Treatment of BTs involve both the management of hyperparathyroidism and neural decompression [8, 11, 12]. Preventive measures is the most important issue for the occurrence of sHPT in the management of ESRD patients. Parathyroidectomy is the gold standard treatment of secondary or tertiary HPT(tHPT) in patients with ESRD [2]. There are different parathyroidectomy modalities and the most preferred method is total parathyroidectomy with auto-transplantation. Patients with increased level of PTH over 1000 pg/mL are the candidates for operation. If muscle pain, weakness, bone pain, resistant pruritus and anemia were occurred, operation should be considered for HPT [2]. Parathyroidectomy is, most effective treatment method of sHPT/tHPT, vitamin D based treatment options including calcitriol, calcidiol, paricalcitriol and/or calcium receptor against including cinacalcet could be a medical treatment option especially patients with high operative risk. However, the effect of these medical agents on BT formation has not been well studied. Only few reports showed that the calcidiol and cinacalcet provided regression of BT lesions in patients with sHPT. Mourad et al. reported a hemodialysis patient with sHPT and BT in mandibula and treated with high-dose alfacalcidol during 1 year after initial diagnosis [5]. In that case, BT developed in the absence of preventive treatment, and the medical control of PTH was achieved. Subsequently, BT lesion was improved. However, our case was under both calcitriol and cinacalcet treatment for 4 years and iPTH levels were not controlled well by medical treatment option. Otherwise, craniofacial hypertrophy has been reported in a patient with tHPT under high-dose cinacalcet treatment [13]. The effect of cinacalcet in bone formation remains to be elucidated in severe HPT cases. On the other hand, Resic et al. used cinacalcet in a patient with BT and severe tHPT after the recurrence of HPT. Cinacalcet decreased PTH levels to 450 pg/ml levels after 6 months [14]. However, they reported that cinacalcet is effective in short period, and long-term results should be monitored. Also our patient PTH levels were within 400–500 pg/mL levels, but BT developed after 4 years of the cinacalcet initiation. We speculate that cinacalcet may control the PTH secretion at mild to moderate levels but long duration of PTH exposure in that levels may result in BT formation.
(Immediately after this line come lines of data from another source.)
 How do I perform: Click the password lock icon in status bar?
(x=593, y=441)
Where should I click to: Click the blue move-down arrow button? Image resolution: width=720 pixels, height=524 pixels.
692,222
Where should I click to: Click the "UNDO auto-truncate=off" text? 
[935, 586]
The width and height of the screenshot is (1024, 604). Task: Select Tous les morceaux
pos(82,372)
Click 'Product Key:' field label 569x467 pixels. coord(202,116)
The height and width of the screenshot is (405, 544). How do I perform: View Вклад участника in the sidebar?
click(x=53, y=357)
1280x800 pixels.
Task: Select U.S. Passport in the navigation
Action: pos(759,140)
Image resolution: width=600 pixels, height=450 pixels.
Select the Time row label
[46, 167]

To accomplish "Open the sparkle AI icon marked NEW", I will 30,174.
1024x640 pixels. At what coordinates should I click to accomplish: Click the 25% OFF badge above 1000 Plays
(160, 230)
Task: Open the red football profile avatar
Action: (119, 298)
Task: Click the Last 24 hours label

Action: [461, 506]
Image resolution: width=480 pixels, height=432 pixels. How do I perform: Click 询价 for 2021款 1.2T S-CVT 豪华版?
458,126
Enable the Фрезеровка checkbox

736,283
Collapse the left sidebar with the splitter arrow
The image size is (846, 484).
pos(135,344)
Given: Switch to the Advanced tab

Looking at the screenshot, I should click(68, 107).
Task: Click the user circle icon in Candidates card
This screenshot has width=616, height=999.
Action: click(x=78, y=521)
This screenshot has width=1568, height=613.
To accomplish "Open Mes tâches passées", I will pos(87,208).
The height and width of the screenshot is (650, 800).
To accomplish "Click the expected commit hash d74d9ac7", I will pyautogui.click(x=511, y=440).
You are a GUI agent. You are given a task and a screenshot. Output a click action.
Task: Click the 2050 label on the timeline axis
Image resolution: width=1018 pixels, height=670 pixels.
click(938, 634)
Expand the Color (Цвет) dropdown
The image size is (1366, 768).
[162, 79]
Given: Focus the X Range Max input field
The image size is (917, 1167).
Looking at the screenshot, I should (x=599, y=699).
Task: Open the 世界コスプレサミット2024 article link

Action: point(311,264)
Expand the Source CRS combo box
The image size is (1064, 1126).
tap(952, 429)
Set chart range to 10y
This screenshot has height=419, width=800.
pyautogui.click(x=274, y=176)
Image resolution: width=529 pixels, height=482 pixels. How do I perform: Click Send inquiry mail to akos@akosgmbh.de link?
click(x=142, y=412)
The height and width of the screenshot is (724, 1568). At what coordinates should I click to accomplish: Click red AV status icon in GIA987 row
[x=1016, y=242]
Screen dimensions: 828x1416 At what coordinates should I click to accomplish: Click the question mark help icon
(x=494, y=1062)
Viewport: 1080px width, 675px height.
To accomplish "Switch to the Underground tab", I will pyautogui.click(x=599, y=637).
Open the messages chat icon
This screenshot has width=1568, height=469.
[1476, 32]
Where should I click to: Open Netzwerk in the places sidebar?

In conclusion, BT due to secondary HPT is an important clinical problem in patients with CKD. Thoracic spine involvement by brown tumor is a rare condition in sHPT. Physicians should be aware of complications of secondary/tertiary HPT, since late referral and delayed parathyroidectomy may increase the morbidity of the patients.

Funding

There is no funding for the study.

Compliance with ethical standards

Conflict of interest

All authors declare that there is no conflict of interest.

Research involving Human Participants and/or Animals

This article does not contain any studies with human participants or animals performed by any of the authors.

Informed consent

Informed consent was obtained from the patient included in the case report.